YAM Notes: May/June 2020

By Scott G. Sullivan

Aficionados of the sport of rowing have long considered our classmate Rusty Wailes to have been one of the greatest, if not the greatest, oarsman of all times. Until recently, however, the full extent of his amazing accomplishments was not known by all. On February 7, at a New York gathering of the Yale Crew Association, Bill Becklean, who coxed the Olympic champion 1956 crew, pointed out that Rusty won not one or two but three Olympic gold medals—an unprecedented record in the sport and one never likely to be repeated. Rusty took gold in the Yale eight that won in Australia in 1956. He picked up his second medal in Rome in 1960 rowing in a four-man coxless crew, and his last Olympic medal came posthumously, in 2004, when the championship American shell was named the Rusty Wailes. Rusty died in 2002, while rowing in a straight four on Lake Washington in the eponymous state. At the New York event in February, in the presence of Rusty’s daughters, Lynda Wailes DiVito and Maria Wailes Reay, Becklean presented the 1956 medal to the association.

On March 11, Joel Schiavone and David Mackenzie organized a book-launch lunch at Mory’s for Stanley Flink ’45W, formerly head of Yale’s media studies program and a friend of many in our class. At age 95, Flink has written Due Diligence and the News: Searching for a Moral Compass in the Digital Age, whose title is self-explanatory; it’s available at Amazon and bookstores. Your correspondent flew up from New Orleans to attend; David Greenway came down from Boston and Bob Semple, a 1959 graduate but a prep school classmate of our huge Andover contingent, came up from New York. Much fun was had by all, though it was near the outbreak of the coronavirus nightmare; we watched as Yale students were packing up and the university was shutting down. I spent some delightful time with Joel and his charming companion Emly McDiarmid, and also visited class secretary Tim Hogen at his home in historic Stonington, Connecticut. Tim was still feeling the effects of two horrendous operations last year, but was in good spirits and a perfect host.

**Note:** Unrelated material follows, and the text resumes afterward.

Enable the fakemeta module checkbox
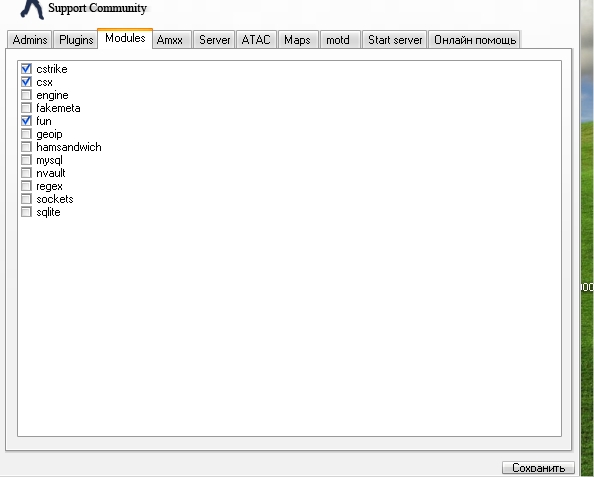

Jonathan Barnett, a friend and fellow Scholar of the House of mine and an outstanding architect, has just published a new book, Designing the Megaregion: Meeting Urban Challenges at a New Scale. The book, available at Amazon and stores, offers plans for dealing with the dozen megaregions (neighboring big cities growing into one) which already exist in the US and will continue to form. Jonathan took his architecture degree at Yale and has taught at the University of Pennsylvania for decades. He is a renowned architect, urban planner, and teacher, with countless awards for his work.

Chick Dickey writes to announce that he has finally retired and moved to the country after 30 years of practicing law in New York. He and his wife, Janine, remain active, however, on the board of Horizon International, a Yale-based NPO, which recently published the second volume of Water and Sanitation-Related Diseases and the Changing Environment: Challenges, Interventions and Preventive Measures, with essays by 75 experts and edited by Janine Selendy.

We have lost two more fine classmates.

Our single Iranian member, Dr. Khosrow Nasr, died January 21 in Sacramento. After Yale, he took his medical degree at Columbia and did a residency in gastroenterology at Chicago; in 1968, he returned to his native Persia and joined the staff of the Pahlavi University in Shiraz, where he became chair of the department of medicine and then dean of the medical school. After the Islamic takeover in 1979, he moved to private practice in Teheran. In 1986, he returned to the States and joined a group of gastroenterologists. He is survived by two daughters and by a brother and nephew who were both in Silliman College.

Brigadier General Tom Cushing died February 5 in Shepherdstown, West Virginia. Tom served 33 years in the US military—two years of active duty (including a year and a half in Korea with the First Cavalry division) and 31 years in the reserves. In 1960, he moved to Lancaster, Pennsylvania, where he managed a pharmacy for 20 years, while always continuing his reserve activities. In 1980, he moved to Washington and worked in the Pentagon, where he served in the defense guidance office and later in the Defense Security Agency as program director of international military education and training. He also served in the 97th Army Reserve Command at Fort Meade, Maryland, and graduated from the US Army War College. In 1991, he moved to Shepherdstown and worked for the Veterans Health Administration till his retirement in 2002.

Stay safe. Stay healthy. Till next issue.